ILO sanksi Myanmar atas kerja paksa, junta tuding "bermotif politik"

4 hours ago 3

Istanbul (ANTARA) - Junta Myanmar, Sabtu, mengkritik resolusi Perserikatan Bangsa-Bangsa (PBB) yang disahkan terhadapnya karena kerja paksa dan pelanggaran praktik ketenagakerjaan lainnya, dengan menyebut keputusan tersebut "bermotif politik."

"Keputusan bermotif politik" itu dinilai tidak akan memiliki "dampak" pada pengusaha, pekerja dan bisnis di Myanmar, kata Kementerian Tenaga Kerja junta dalam sebuah pernyataan.

Organisasi Perburuhan Internasional (ILO), badan khusus PBB, menerapkan Pasal 33 untuk ketiga kalinya dalam sejarah pada Kamis (5/6), selama Sidang ke-113 di Jenewa.

Menurut Konfederasi Serikat Buruh Internasional-Asia Pasifik (ITUC-AP), pasal tersebut pertama kali diterapkan pada 2000 untuk Myanmar dan sekali lagi pada 2023 untuk Belarus.

Resolusi tersebut mendesak para konstituen untuk "mengambil tindakan yang tepat untuk memastikan bahwa hubungan tersebut sama sekali tidak memungkinkan, memfasilitasi, atau memperpanjang pelanggaran hak-hak pekerja sehubungan dengan kebebasan berserikat dan kerja paksa" dalam interaksi apa pun yang mungkin mereka lalukan dengan otoritas militer Myanmar.

Para konstituen yang dimaksud dalam resolusi tersebut adalah pemerintah, pengusaha dan pekerja di Myanmar.

Baca juga: Pemimpin ASEAN dorong Myanmar selesaikan krisis lewat dialog nasional

Resolusi tersebut juga mengatakan bahwa hubungan apa pun yang dapat berkontribusi atau memungkinkan berlanjutnya bahaya atau kekerasan yang sedang berlangsung atau tindakan penindasan dan intimidasi terhadap pekerja dan pengusaha secara damai menjalankan hak-hak fundamental mereka harus ditinjau secara komprehensif.
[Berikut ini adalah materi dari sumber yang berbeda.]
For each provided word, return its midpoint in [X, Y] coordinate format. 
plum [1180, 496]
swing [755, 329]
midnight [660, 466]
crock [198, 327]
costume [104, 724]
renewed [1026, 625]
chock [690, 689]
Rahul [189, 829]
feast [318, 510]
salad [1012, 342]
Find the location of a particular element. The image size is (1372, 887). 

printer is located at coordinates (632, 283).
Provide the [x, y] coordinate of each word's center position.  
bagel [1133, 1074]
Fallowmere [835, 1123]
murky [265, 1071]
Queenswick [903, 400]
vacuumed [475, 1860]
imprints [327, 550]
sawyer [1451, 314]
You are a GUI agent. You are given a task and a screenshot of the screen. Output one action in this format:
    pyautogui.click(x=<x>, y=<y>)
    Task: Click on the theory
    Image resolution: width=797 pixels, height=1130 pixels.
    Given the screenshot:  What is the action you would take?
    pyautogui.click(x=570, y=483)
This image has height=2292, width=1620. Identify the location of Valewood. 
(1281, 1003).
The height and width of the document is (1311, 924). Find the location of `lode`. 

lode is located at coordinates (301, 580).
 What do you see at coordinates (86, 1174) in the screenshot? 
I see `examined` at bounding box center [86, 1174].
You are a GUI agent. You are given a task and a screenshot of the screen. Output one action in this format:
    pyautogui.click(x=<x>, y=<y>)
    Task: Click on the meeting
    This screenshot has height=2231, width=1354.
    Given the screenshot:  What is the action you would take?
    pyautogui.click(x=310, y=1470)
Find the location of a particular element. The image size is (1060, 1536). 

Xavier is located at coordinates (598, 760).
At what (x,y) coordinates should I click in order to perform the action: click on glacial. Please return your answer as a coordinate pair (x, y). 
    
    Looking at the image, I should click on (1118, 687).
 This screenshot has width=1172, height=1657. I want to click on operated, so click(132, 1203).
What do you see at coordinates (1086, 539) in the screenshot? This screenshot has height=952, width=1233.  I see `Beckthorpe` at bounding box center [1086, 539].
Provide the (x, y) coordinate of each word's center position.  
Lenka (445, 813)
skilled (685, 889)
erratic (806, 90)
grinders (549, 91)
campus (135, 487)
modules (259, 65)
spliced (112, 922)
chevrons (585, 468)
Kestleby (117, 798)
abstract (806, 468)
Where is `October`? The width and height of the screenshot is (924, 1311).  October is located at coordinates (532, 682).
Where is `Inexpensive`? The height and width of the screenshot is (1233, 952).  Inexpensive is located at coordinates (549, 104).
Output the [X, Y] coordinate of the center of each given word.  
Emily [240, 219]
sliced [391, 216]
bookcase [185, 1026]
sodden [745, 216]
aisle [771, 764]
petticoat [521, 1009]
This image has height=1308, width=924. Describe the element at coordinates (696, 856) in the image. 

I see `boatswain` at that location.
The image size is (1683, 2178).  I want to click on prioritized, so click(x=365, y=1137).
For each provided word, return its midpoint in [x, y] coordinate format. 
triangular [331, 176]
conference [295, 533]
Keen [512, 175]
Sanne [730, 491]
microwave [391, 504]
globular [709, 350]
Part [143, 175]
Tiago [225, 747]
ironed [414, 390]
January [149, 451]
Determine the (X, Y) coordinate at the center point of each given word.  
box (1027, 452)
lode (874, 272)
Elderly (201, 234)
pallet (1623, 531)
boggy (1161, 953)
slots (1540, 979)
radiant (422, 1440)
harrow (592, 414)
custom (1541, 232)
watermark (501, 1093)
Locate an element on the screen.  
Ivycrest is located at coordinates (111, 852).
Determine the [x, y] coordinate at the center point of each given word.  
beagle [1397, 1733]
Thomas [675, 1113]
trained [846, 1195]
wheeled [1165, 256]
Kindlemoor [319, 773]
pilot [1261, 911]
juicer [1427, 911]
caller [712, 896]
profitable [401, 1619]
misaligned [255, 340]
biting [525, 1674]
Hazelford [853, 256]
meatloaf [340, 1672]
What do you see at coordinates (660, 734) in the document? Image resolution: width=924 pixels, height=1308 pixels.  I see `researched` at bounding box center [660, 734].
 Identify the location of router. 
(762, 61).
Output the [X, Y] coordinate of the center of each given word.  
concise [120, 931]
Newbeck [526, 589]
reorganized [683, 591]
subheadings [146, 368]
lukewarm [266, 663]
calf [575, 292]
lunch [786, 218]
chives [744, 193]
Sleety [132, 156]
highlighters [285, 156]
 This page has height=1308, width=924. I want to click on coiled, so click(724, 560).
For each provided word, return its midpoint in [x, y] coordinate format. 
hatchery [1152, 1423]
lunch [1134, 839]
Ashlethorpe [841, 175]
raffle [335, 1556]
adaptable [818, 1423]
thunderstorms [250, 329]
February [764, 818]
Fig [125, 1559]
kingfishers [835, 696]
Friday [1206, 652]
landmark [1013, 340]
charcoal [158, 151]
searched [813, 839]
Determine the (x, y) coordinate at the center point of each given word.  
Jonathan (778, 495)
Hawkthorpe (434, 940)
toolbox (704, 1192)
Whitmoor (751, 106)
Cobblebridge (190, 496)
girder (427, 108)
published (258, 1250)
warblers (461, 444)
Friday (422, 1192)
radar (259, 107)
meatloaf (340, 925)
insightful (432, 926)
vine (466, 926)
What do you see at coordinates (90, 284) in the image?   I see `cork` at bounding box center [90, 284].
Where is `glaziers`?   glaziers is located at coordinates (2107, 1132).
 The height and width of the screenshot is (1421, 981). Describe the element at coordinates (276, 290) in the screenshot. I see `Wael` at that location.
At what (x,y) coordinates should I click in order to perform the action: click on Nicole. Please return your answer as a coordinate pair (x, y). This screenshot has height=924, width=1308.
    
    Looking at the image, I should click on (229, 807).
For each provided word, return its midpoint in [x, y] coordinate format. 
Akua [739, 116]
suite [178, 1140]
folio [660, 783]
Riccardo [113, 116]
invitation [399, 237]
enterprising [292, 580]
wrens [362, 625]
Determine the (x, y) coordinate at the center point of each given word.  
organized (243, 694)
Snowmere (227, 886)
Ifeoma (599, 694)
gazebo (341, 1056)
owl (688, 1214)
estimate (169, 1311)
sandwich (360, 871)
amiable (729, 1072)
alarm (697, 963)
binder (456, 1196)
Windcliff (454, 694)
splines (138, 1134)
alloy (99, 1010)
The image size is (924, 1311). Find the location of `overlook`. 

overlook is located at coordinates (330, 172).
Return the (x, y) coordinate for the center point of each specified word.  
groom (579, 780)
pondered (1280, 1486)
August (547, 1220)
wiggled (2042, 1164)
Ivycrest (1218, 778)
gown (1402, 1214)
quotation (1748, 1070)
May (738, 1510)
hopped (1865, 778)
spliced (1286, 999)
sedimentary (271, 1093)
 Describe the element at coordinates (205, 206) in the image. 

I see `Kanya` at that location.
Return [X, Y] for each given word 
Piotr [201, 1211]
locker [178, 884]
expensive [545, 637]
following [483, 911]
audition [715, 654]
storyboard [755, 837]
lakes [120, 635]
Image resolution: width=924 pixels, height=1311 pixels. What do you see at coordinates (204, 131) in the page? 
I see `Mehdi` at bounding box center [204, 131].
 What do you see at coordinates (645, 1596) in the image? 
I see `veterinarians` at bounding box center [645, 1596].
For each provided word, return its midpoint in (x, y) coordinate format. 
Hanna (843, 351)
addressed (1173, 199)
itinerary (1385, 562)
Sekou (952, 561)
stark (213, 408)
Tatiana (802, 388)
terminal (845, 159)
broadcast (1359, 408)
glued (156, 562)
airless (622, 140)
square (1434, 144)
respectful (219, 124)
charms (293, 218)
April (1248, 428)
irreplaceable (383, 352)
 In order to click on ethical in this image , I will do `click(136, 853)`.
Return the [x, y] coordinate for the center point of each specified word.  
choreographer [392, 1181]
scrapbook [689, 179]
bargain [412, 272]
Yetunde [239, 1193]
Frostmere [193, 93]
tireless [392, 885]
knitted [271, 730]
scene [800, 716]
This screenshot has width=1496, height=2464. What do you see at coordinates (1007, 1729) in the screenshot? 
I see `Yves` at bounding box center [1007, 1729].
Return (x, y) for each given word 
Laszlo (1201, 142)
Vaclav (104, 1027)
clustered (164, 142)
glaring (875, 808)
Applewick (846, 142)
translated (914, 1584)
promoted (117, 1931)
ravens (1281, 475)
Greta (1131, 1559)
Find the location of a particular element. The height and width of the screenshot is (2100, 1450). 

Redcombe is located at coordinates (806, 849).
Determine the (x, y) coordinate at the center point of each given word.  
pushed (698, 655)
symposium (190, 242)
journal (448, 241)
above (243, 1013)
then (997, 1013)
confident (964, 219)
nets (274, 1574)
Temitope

“… dukungan atau penyediaan peralatan atau sarana militer, termasuk bahan bakar jet, atau aliran dana bebas ke otoritas militer, harus ditinjau secara komprehensif dengan tujuan untuk menonaktifkan semua cara yang telah mendukung atau memberdayakan berlanjutnya pelanggaran berat yang disebutkan di atas,” lanjut resolusi tersebut.

ILO juga mendesak badan-badan terkait untuk melaporkan setiap kegiatan "yang mungkin ditemukan dalam pekerjaan mereka yang berdampak secara langsung atau tidak langsung memungkinkan atau mendukung praktik kerja paksa atau kerja wajib atau pelanggaran kebebasan berserikat di negara tersebut."

Sementara itu, National Unity Government (NUG), pemerintah Myanmar di pengasingan, mengeluarkan pernyataan yang menyambut baik resolusi tersebut pada hari yang sama saat resolusi tersebut diberlakukan.

"Keputusan ILO ini merupakan kemenangan bagi rakyat Myanmar, yang diraih melalui ketahanan selama bertahun-tahun terhadap peluru militer, berbagai bentuk penindasan, kekerasan seksual terhadap perempuan, dan serangan udara yang menargetkan warga sipil dan sekolah," menurut pernyataan NUG itu.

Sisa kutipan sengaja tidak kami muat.